Dá para fazer um curso e virar compositor ou cantor sertanejo? O produtor musical Blener Maycom (na foto), da LKS Music, acredita que sim e já ajudou a formar artistas como Naiara Azevedo, Felipe Araújo e, recentemente, a dupla Júlia & Rafaela.

Em 2016 ele criou um centro de formação em Goiânia, batizado de Oficina LKS, para desenvolver o canto, a dança, a expressão, a postura, enfim, tudo que uma pessoa precisa para virar um grande artista sertanejo.

“A nossa ideia é a de um internato ou uma república de estudantes, onde eles ficam focados em aprender e treinar todos os dias”, diz Blener. “Sou do tipo que acredita que esforço e dedicação podem levar o artista ao topo do ranking”.

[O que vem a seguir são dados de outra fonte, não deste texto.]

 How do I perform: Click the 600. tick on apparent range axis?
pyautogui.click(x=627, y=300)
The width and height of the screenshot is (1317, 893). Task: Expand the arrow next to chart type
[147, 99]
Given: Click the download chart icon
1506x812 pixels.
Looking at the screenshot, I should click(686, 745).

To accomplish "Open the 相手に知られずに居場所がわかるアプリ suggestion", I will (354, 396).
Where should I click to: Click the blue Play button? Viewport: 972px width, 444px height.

A LKS Music também tem a sua própria casa de composição que, assim como as outras empresas, tem um grupo de músicos focados em escrever novas músicas sertanejas. “É um lugar onde a maioria dos compositores vão para gravar e escrever. Se a Naiara Azevedo precisa de uma música, eu passo o briefing e vamos escrevendo até acertá-la”, diz.

Música com conteúdo vai ser lembrada para sempre, principalmente se ela for atemporal.